Any insurance policy you hold is an assurance that, if something bad happens to you, the company that insures the policy will make good in a timely manner. If you get an injury while working, for example, your company's workers compensation agrees to pay for medical services. Employment lawyers handle the details; you just get fixed up.
But since figuring out who is financially responsible for services or repairs is often a tedious, lengthy affair – and time spent waiting sometimes compounds the damage to the policyholder – insurance firms often opt to pay up front and assign blame after the fact. They then need a way to recoup the costs if, when all is said and done, they weren't in charge of the payout.
Can You Give an Example?
You head to the emergency room with a gouged finger. You hand the nurse your health insurance card and she writes down your coverage information. You get stitched up and your insurance company is billed for the tab. But the next day, when you arrive at your place of employment – where the injury occurred – you are given workers compensation forms to fill out. Your workers comp policy is actually responsible for the bill, not your health insurance. The latter has a right to recover its money in some way.
How Does Subrogation Work?
This is where subrogation comes in. It is the way that an insurance company uses to claim payment when it pays out a claim that turned out not to be its responsibility. Some companies have in-house property damage lawyers and personal injury attorneys, or a department dedicated to subrogation; others contract with a law firm. Under ordinary circumstances, only you can sue for damages to your self or property. But under subrogation law, your insurance company is extended some of your rights for making good on the damages. It can go after the money originally due to you, because it has covered the amount already.
Why Do I Need to Know This?
For a start, if you have a deductible, it wasn't just your insurance company that had to pay. In a $10,000 accident with a $1,000 deductible, you have a stake in the outcome as well – to the tune of $1,000. If your insurance company is lax about bringing subrogation cases to court, it might opt to get back its costs by upping your premiums and call it a day. On the other hand, if it has a capable legal team and pursues those cases enthusiastically, it is acting both in its own interests and in yours. If all $10,000 is recovered, you will get your full thousand-dollar deductible back. If it recovers half (for instance, in a case where you are found 50 percent accountable), you'll typically get half your deductible back, based on the laws in most states.
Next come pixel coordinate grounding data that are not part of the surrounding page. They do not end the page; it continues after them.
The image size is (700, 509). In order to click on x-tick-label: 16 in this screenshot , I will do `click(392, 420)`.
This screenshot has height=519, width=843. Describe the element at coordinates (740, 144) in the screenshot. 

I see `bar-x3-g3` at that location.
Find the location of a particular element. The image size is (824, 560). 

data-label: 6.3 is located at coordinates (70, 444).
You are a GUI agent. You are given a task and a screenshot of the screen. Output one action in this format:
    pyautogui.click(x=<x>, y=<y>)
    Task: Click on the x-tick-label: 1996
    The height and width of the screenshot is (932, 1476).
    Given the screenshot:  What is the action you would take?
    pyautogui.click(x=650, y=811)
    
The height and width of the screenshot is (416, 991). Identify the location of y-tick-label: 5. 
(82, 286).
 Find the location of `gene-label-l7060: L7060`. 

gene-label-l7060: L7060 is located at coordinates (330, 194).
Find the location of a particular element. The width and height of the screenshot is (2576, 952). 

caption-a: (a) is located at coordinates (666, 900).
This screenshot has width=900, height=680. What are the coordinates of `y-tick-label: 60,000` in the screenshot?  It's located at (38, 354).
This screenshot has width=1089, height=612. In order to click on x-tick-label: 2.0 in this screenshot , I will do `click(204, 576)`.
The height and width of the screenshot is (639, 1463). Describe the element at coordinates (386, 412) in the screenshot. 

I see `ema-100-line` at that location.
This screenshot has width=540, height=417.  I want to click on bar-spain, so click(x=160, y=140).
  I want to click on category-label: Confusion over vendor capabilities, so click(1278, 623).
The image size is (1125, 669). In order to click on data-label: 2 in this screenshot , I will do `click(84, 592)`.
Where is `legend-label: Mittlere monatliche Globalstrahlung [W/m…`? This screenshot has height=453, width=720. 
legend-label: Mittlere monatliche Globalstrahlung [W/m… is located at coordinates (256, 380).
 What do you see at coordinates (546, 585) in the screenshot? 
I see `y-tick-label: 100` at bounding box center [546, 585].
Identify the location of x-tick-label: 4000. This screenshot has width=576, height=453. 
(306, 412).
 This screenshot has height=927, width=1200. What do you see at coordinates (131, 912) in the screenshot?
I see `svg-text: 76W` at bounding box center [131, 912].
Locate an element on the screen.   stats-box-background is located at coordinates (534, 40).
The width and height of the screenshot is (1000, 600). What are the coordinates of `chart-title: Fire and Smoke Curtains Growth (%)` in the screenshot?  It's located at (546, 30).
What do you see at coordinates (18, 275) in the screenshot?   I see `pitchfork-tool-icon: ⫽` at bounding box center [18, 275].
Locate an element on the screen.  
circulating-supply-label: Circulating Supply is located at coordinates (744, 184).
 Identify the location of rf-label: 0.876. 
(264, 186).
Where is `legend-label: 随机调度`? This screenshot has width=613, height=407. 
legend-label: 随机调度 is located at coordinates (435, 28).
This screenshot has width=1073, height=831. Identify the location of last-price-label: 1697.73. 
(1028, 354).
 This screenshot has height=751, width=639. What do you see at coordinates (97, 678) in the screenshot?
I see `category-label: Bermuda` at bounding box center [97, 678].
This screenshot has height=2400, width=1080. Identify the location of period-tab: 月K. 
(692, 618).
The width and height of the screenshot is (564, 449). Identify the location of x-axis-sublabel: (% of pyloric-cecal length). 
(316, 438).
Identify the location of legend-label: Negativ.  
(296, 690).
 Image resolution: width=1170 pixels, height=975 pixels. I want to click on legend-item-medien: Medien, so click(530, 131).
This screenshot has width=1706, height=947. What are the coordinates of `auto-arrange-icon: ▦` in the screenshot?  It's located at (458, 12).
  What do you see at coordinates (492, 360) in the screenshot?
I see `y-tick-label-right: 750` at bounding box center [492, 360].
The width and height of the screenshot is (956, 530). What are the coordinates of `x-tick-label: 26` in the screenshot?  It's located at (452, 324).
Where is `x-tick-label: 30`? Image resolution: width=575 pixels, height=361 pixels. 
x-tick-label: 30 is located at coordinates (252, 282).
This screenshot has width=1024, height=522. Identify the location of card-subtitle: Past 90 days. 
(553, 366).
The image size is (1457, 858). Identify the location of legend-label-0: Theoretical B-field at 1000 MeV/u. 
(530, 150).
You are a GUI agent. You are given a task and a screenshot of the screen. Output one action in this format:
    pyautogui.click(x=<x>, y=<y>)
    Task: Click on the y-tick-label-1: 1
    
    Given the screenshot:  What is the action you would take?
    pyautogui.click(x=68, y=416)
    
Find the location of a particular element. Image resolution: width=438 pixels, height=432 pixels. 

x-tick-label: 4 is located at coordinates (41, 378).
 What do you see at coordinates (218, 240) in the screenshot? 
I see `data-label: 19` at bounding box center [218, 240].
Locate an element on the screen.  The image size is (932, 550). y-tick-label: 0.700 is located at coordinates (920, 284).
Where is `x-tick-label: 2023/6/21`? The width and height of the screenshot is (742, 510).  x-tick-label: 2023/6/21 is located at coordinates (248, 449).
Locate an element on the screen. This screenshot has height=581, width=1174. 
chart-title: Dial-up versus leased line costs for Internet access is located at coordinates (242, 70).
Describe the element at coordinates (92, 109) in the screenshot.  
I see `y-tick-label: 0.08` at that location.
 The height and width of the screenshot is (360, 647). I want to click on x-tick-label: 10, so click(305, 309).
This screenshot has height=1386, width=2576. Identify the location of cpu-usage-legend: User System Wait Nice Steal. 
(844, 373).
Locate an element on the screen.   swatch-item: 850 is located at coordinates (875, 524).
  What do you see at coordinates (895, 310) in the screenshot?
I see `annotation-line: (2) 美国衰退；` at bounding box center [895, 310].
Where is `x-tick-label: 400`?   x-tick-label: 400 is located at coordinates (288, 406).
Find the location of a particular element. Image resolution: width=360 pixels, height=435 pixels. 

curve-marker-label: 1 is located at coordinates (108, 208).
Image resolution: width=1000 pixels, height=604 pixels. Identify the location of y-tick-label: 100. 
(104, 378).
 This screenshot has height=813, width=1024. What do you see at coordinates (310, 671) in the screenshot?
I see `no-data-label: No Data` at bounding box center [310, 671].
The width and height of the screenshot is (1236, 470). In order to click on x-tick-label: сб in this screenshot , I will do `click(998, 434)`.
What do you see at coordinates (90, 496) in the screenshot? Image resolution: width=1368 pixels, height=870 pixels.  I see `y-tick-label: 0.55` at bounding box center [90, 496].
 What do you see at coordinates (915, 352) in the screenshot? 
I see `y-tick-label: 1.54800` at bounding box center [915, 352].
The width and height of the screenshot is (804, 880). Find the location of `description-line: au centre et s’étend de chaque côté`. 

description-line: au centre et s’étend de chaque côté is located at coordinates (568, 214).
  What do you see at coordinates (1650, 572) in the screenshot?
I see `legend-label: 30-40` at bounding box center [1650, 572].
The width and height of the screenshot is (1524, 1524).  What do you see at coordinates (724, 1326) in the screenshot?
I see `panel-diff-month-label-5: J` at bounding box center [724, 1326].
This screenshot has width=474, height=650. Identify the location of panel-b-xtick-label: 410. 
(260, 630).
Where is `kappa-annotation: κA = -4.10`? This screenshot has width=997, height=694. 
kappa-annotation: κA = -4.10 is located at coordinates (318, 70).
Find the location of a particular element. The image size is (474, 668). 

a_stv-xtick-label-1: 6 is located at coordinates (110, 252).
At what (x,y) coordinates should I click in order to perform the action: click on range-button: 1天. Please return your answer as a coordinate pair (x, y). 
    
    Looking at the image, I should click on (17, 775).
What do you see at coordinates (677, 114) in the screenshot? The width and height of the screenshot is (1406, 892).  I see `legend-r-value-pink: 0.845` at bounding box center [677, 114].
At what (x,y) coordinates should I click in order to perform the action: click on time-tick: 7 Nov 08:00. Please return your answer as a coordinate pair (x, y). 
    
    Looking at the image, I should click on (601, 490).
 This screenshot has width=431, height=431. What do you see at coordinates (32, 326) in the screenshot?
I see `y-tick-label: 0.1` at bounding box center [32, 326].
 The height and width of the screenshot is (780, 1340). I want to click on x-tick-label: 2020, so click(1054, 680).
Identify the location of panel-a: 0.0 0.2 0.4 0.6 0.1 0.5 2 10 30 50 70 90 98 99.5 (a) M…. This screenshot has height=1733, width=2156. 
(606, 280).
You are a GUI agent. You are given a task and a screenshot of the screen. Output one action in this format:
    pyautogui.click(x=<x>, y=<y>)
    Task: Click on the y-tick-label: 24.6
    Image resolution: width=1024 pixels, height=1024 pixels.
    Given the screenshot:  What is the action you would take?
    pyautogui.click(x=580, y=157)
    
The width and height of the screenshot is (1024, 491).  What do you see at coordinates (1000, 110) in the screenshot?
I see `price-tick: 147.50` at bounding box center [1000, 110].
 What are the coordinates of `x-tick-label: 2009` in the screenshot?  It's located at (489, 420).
In addition, if the total loss of an accident is over your maximum coverage amount, you may have had to pay the difference. If your insurance company or its property damage lawyers, such as child custody court Henderson Nv, successfully press a subrogation case, it will recover your expenses as well as its own.
All insurers are not the same. When comparing, it's worth contrasting the records of competing firms to find out whether they pursue valid subrogation claims; if they resolve those claims fast; if they keep their customers posted as the case proceeds; and if they then process successfully won reimbursements right away so that you can get your deductible back and move on with your life. If, instead, an insurer has a record of honoring claims that aren't its responsibility and then covering its profitability by raising your premiums, you'll feel the sting later.